Дело вовсе не в том, что такого рода выражения как–то особенно неприличны — нет! — они просто сакральны, а сакральное, как известно, — всегда табу, ибо оно оскверняет. Вот потому–то матерщина и называется сквернословием. И еще: о матершиннике говорят, что он выражается. И действительно, читатель, в матерщине выражается, проявляется, выходит наружу из глубины та религиозная сущность, которую я все никак не решаюсь назвать. Не решаюсь, но постоянно пробую: ведь то выражение, которое мы сейчас разбираем, — еб твою мать! — есть матерщина по преимуществу. По нему матерщина и называется матерщиной, а раз так — в матерщине выражается для нас ушедшая в недра народа религия Ебаной Матери Сырой Земли.
***
Когда я вошел в дом, возникло некоторое замешательство — оба они замолчали, видимо не хотели, чтоб я слышал их разговор. Хотя что ж тут такого? — ничего особенного я не услышал, разве что до моего прихода они обсуждали что–нибудь, что не должно было коснуться моих ушей? Странно. Марлинский прятал глаза, а Бенедиктов с безразличным видом помешивал ложечкой чай. Двуличная тварь! — только что предлагал мне сделаться «отцом всех лыжников» (то есть, фактически, утвердить новый закон) и вот уже пожалуйста — проповедует Марлинскому свои охранительные принципы, нерушимость, и твердость вечных железных законов — диалектик! Не то, чтобы я не понимал его (чего уж тут — логически все верно), — но, согласитесь, одно дело формальная диалектика и совсем другое, когда с ней вдруг сталкиваешься на практике: трудно дышать из–за дурного духа в этом загнивающем в себе болоте, все течет, переливаясь из одного в другое, не границ, ни одна вещь не является сама собой, но всякая означает все что угодно, не исключая себя. Поэтому можно говорить все, что угодно, — не ошибешься! — ибо ошибиться можно только там, где есть твердые границы, установленные законом противоречия. Впрочем, там, где есть эти границы, нет жизни; а где нет жизни, там царствует смерть — эта нелепая ошибка жизни, возжаждавшей истины.

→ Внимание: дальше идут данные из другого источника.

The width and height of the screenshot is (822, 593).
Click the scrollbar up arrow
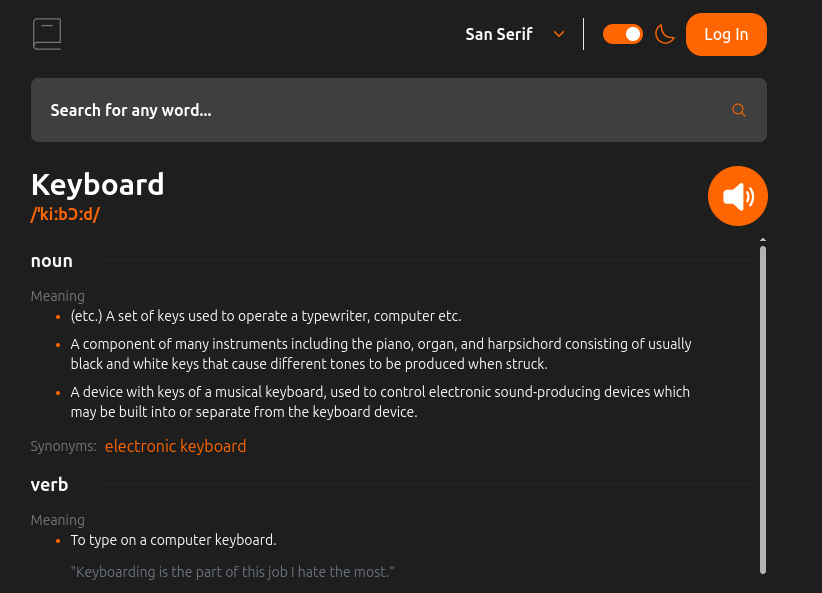pos(763,240)
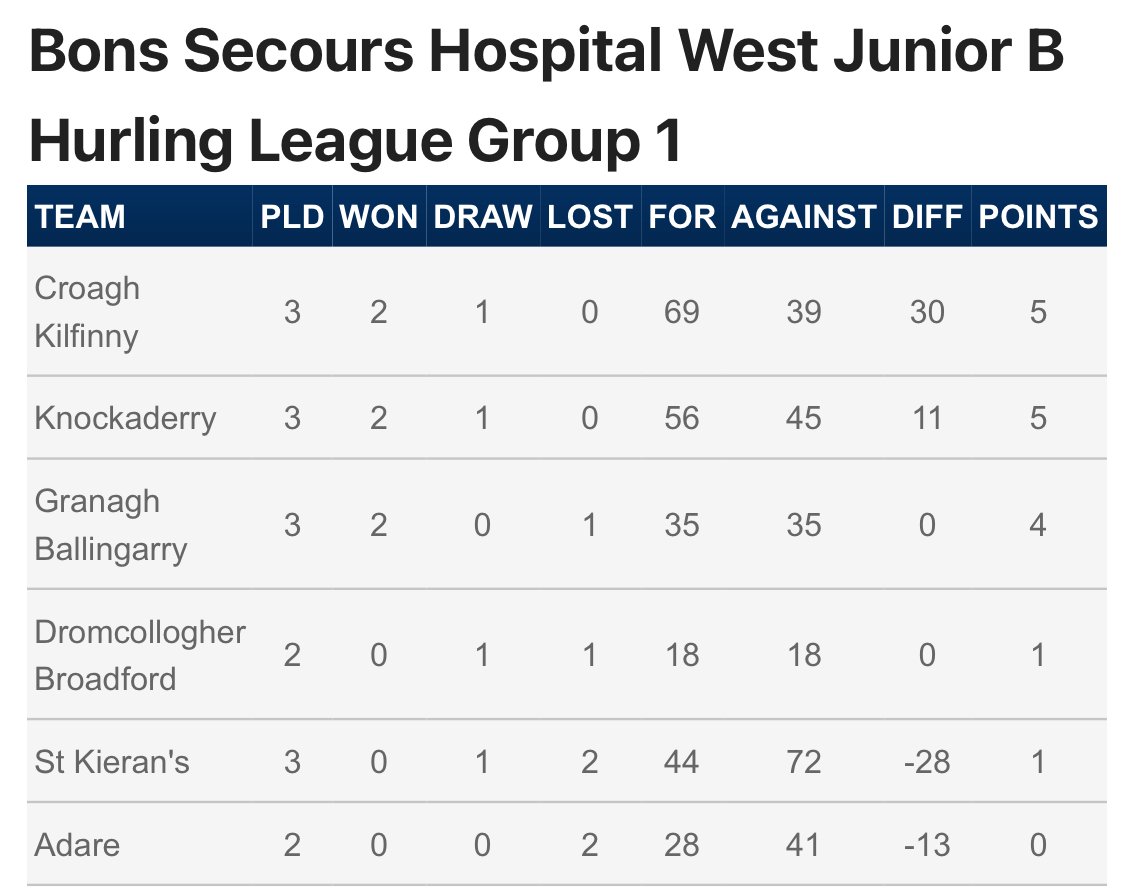Select the DIFF column header

[x=927, y=217]
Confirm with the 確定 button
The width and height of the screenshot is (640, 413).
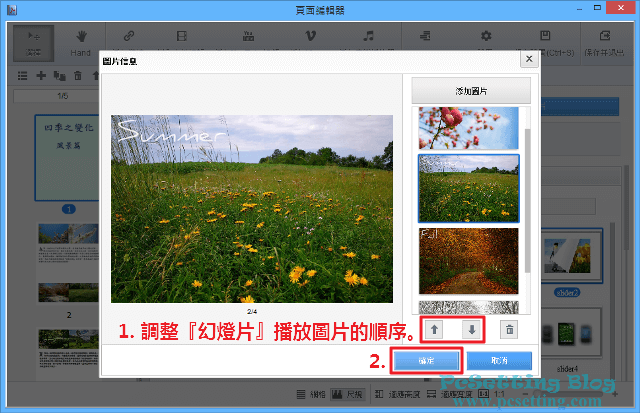click(x=425, y=359)
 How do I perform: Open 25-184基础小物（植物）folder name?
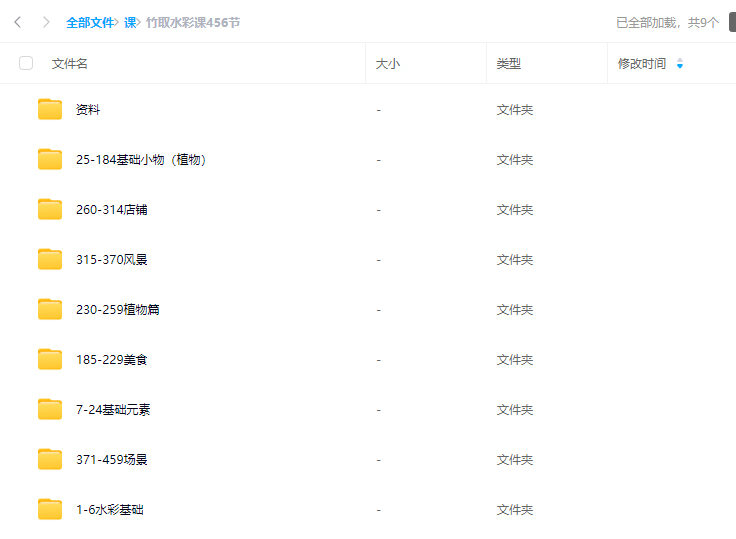pyautogui.click(x=143, y=159)
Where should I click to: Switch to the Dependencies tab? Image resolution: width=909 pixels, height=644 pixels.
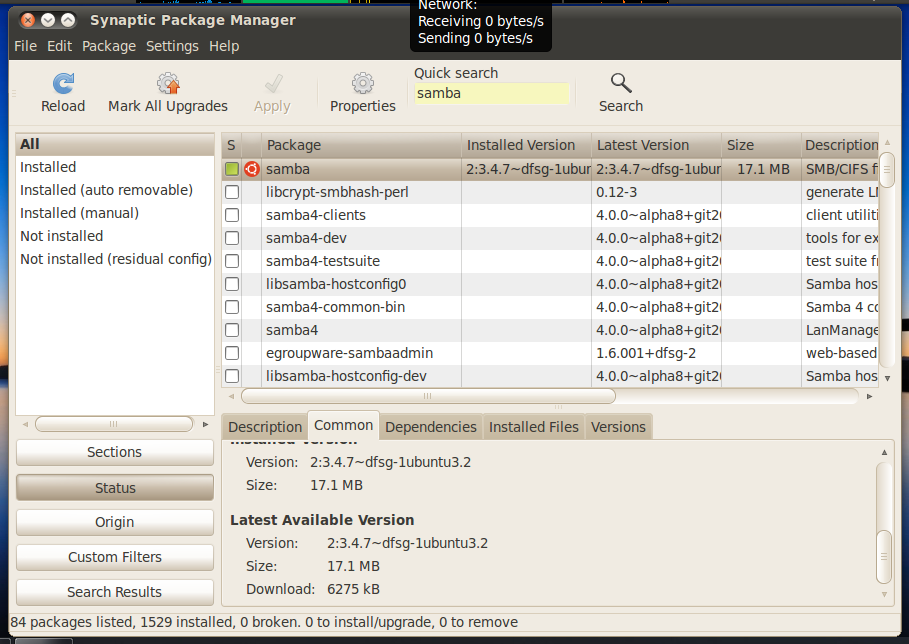pos(430,427)
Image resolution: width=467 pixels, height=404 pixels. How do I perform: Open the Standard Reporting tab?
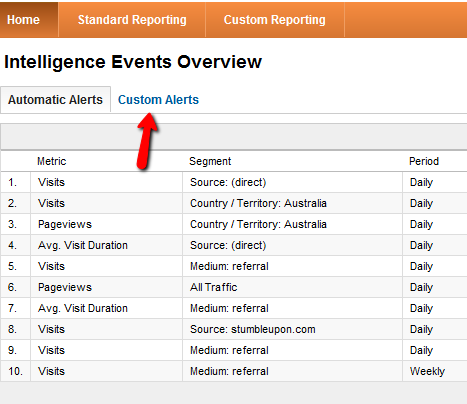point(132,20)
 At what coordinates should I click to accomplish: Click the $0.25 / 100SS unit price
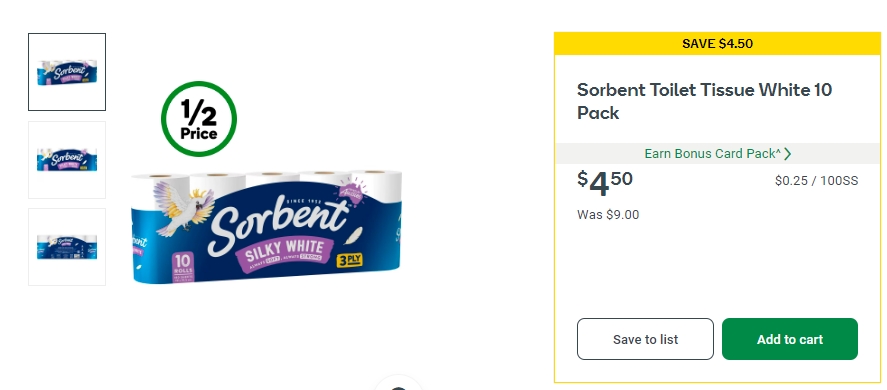(816, 181)
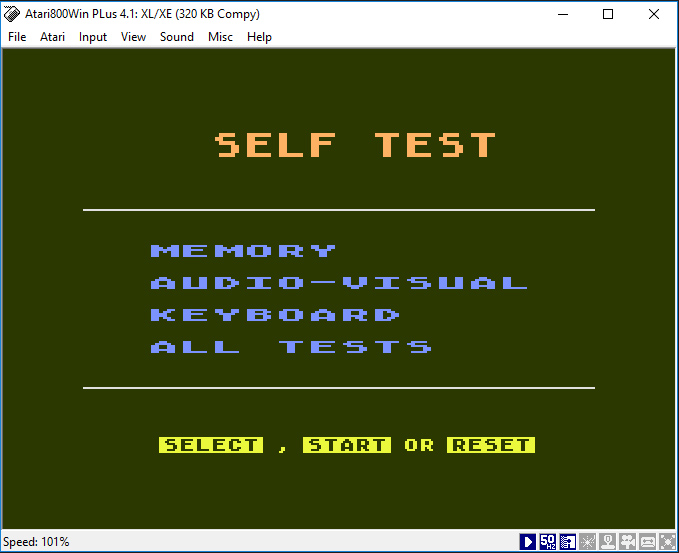Click the ALL TESTS option
The height and width of the screenshot is (553, 679).
pos(290,347)
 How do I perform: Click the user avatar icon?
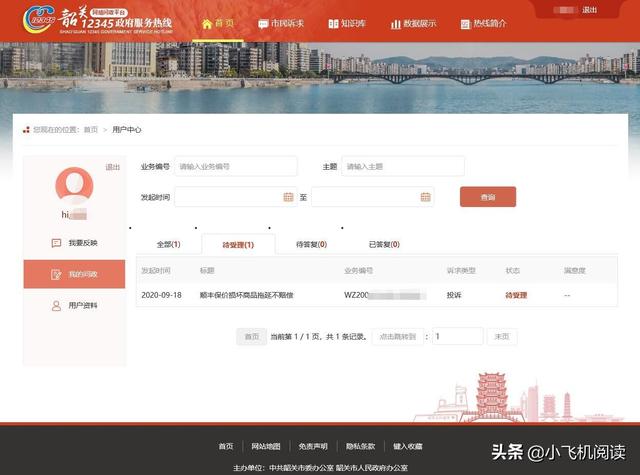pyautogui.click(x=74, y=186)
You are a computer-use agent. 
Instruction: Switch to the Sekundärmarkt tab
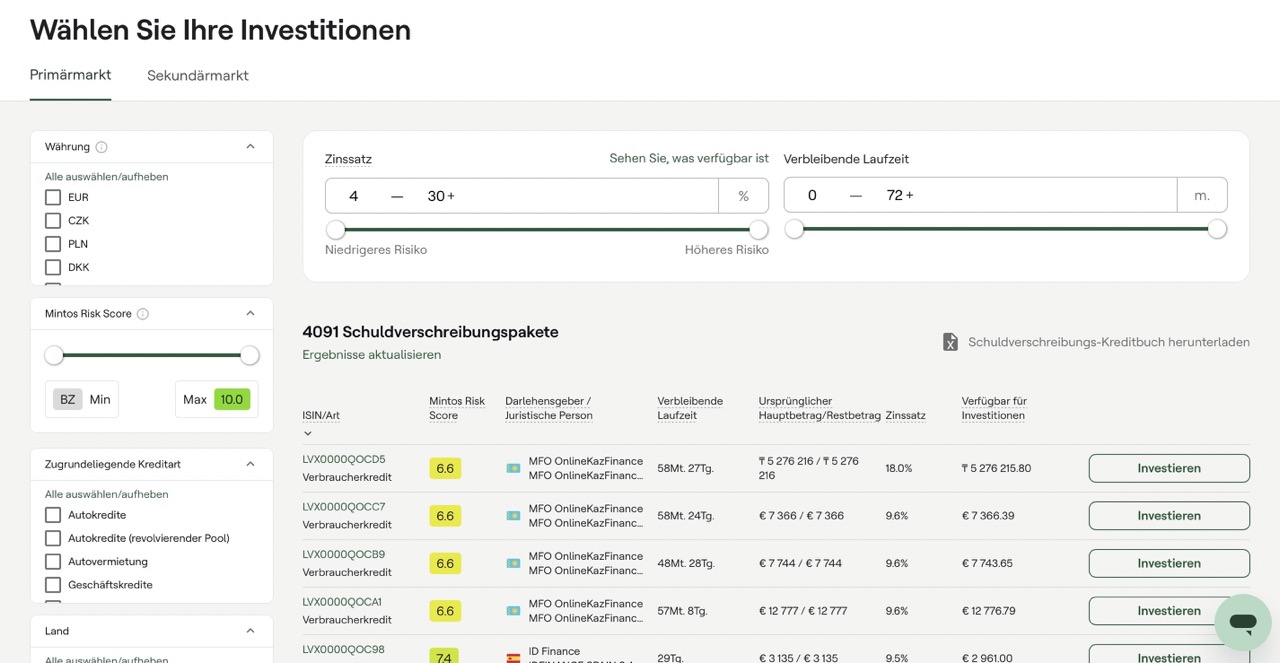click(x=198, y=76)
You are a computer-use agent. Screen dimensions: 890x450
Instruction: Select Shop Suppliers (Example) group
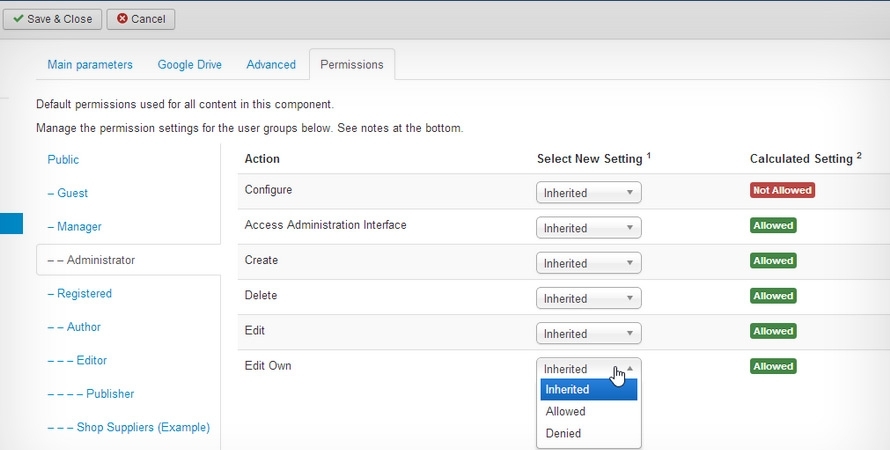tap(128, 427)
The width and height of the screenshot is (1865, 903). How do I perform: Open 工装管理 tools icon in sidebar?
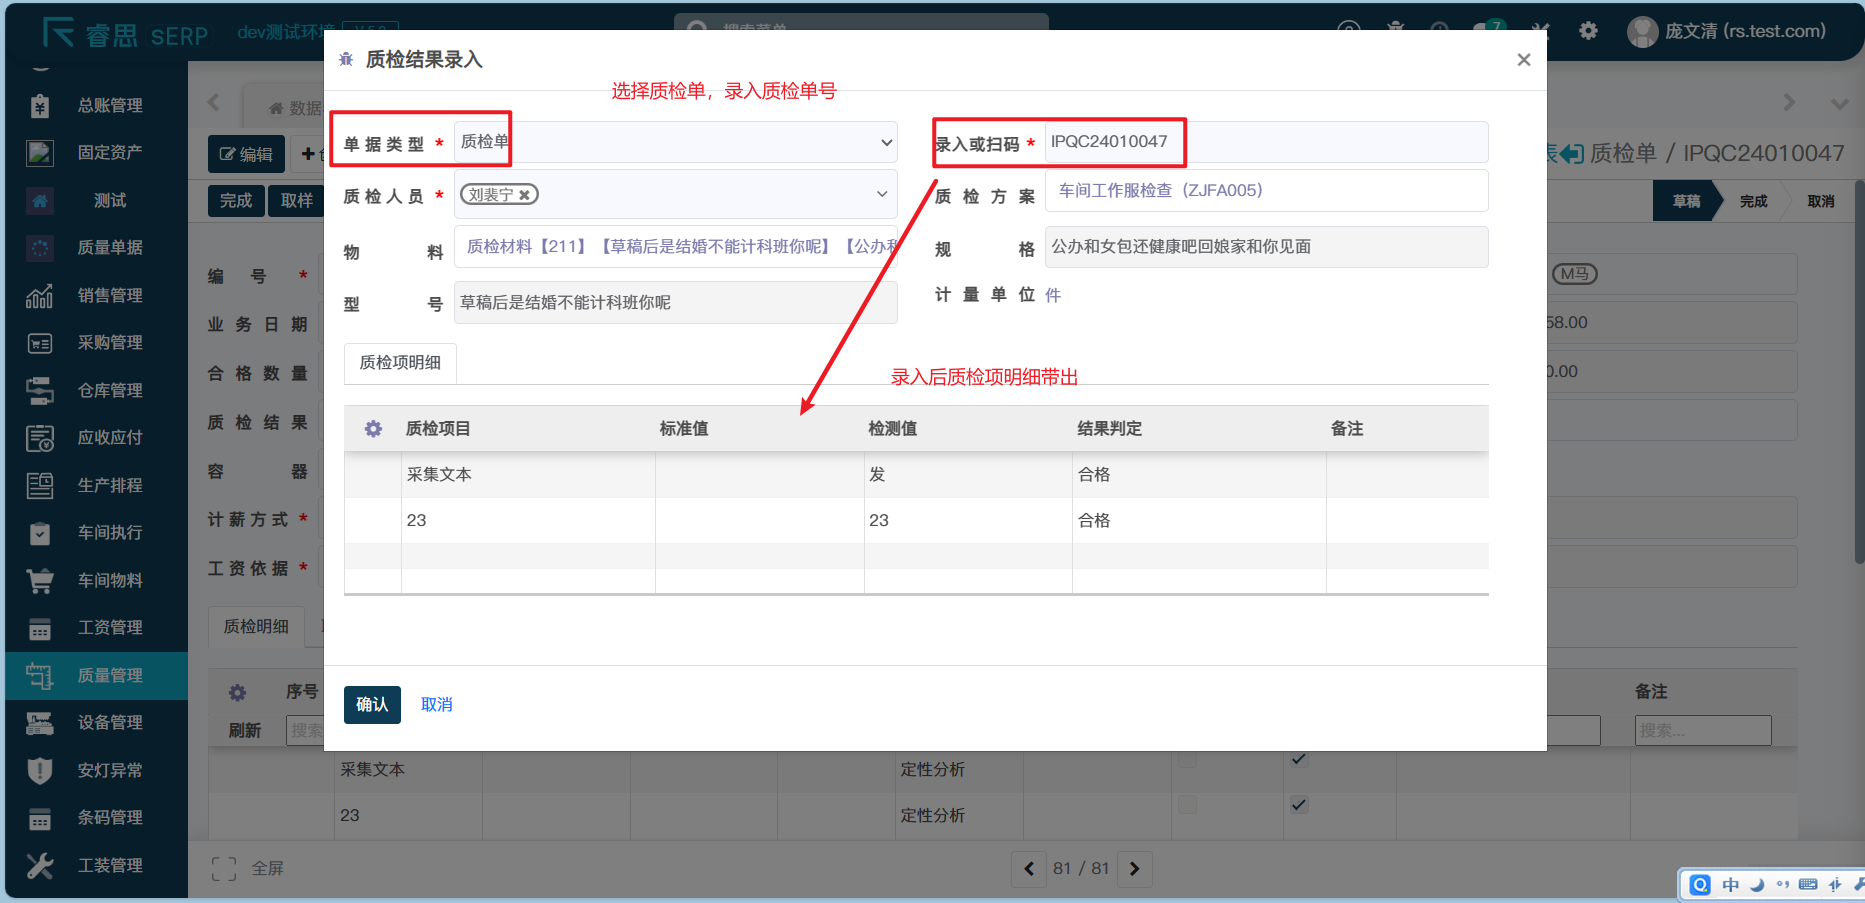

Итак, мертвец — тот, кто совершил ошибку. Истина — это смерть. И я подумал, что Бенедиктов подталкивает, пытается вывести нас на путь истины, меня и Марлинского — обоих по-разному, — пытается нас обмануть, сам оставаясь в тени своего тухлого болота. Змей–искуситель, искушающий истиной, ты ошибёшься по крайней мере во мне.
Короче говоря, мне было неприятно, что для меня у Бенедиктова были заготовлены одни слова, а для Марлинского — совсем другие. Но пусть это даже будут одни и те же слова, пусть даже он нам говорил одно и то же — тем более неприятно. И в конце концов Фал Палыч отлично понял, что мне это будет неприятно: он замолчал, помешивая ложечкой в стакане свой остывший чай. Оставим это.
— Наговорились? — спросил я.
— Да, вполне.
— Ну так пора — как раз успеем на Гагаринскую электричку. Не провожай нас, Марли.
— Так мы еще увидимся, — сказал Бенедиктов. — Пока.
— Пока.
— Пока…
ПОБЕГ.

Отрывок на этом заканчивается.